History of Discovery

  • The fossils of Spinops were discovered in 1916 by Charles H. and Levi Sternberg, a father-and-son team of fossil collectors hired by the Natural History Museum, London.

  • The Sternbergs, who had developed an excellent reputation as fossil hunters, were primarily tasked with collecting fossils for museum exhibits.

  • During the summer of 1916, the Sternbergs discovered a dense accumulation of fossil bones from several individuals of a horned dinosaur. In a letter to London, Charles Sternberg noted that the fossils probably represented a species previously unknown to science.

  • The fossils were shipped to London. Because the fossils were relatively incomplete compared to the complete skeletons that the museum had hoped for, museum staff were extremely disappointed with the shipment. Consequently, the fossils were never completely cleaned, and sat on museum shelves for decades.

  • Several paleontologists (including the authors of the paper naming Spinops) saw the Sternberg collection in the mid-2000s, and recognized the importance of the fossils.
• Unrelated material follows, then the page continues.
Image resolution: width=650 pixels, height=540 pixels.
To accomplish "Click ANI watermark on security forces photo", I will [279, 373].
The fossils were then completely cleaned for study shortly thereafter.

  • In all, 95 years passed between the discovery of Spinops and its official naming.


The Scientists

  • An international team of scientists studied Spinops.

    • Andrew A. Farke, the paper’s lead author, works at the Raymond M. Alf Museum of Paleontology and is an expert on horned dinosaurs.
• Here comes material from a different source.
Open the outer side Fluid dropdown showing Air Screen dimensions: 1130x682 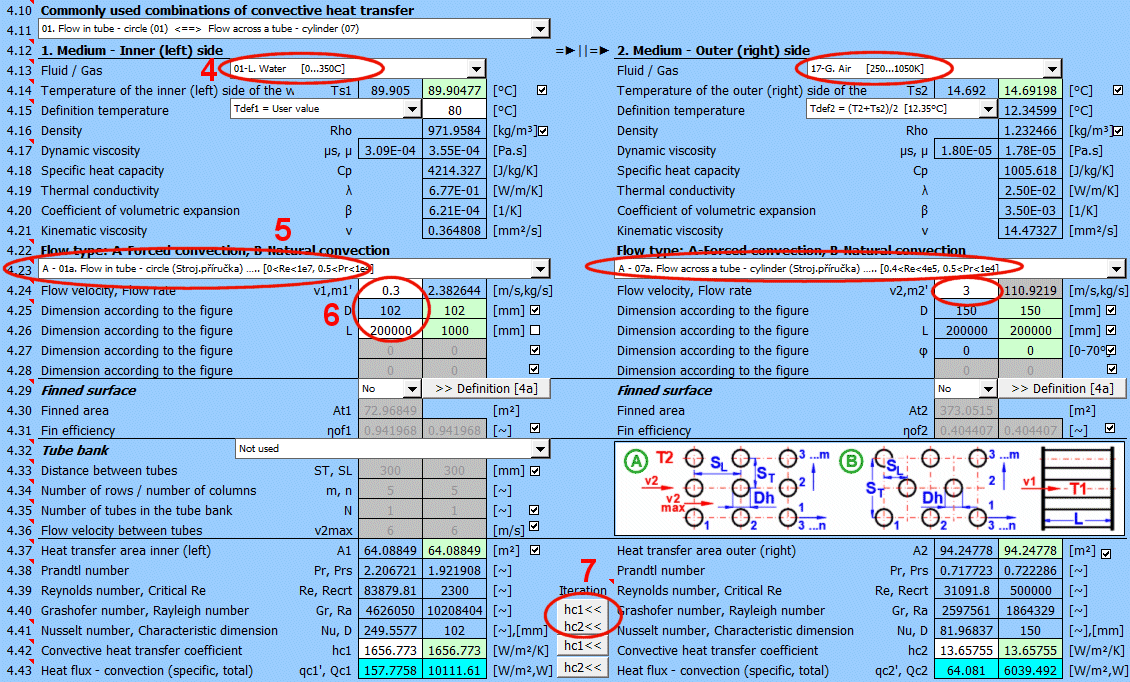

    • Michael Ryan, Cleveland Museum of Natural History, is an expert on horned dinosaurs.

    • Paul Barrett, Natural History Museum (London), is an expert on herbivorous dinosaurs.
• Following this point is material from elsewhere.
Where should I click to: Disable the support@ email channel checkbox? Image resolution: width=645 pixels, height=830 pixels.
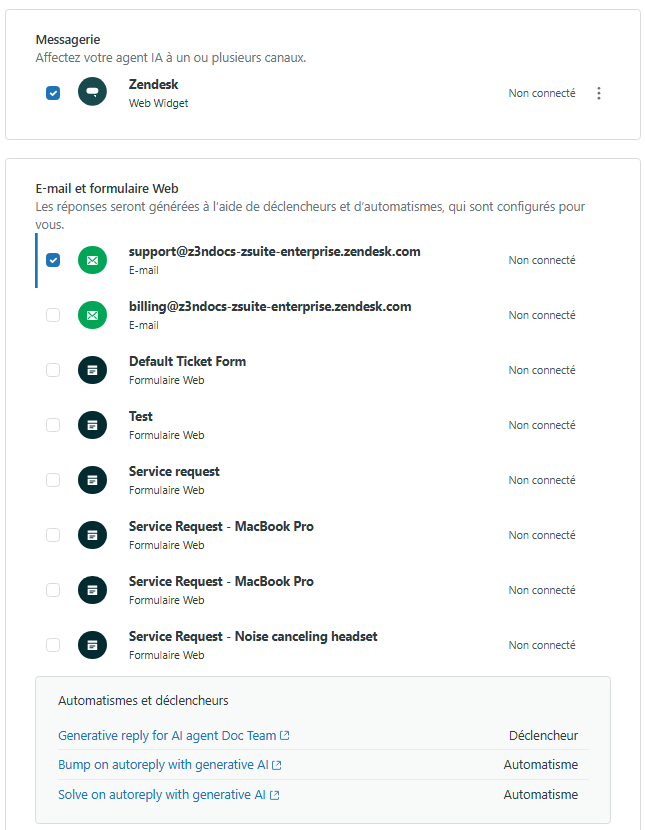(x=53, y=260)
    • Darren Tanke, Royal Tyrrell Museum of Paleontology, is an expert on horned dinosaurs and the history of fossil collecting in Alberta.

    • Dennis Braman, Royal Tyrrell Museum of Paleontology, is an expert on fossil pollen (essential for determining the age of the fossils).

    • Mark Loewen, University of Utah and Natural History Museum of Utah, is an expert on horned dinosaurs.

    • Mark Graham, Natural History Museum (London), is an expert on fossil preparation, and cleaned the fossils of Spinops for study.



  • This study was funded in part by the National Science Foundation.

  • The original study is published in a peer-reviewed scientific journal, Acta Palaeontologica Polonica.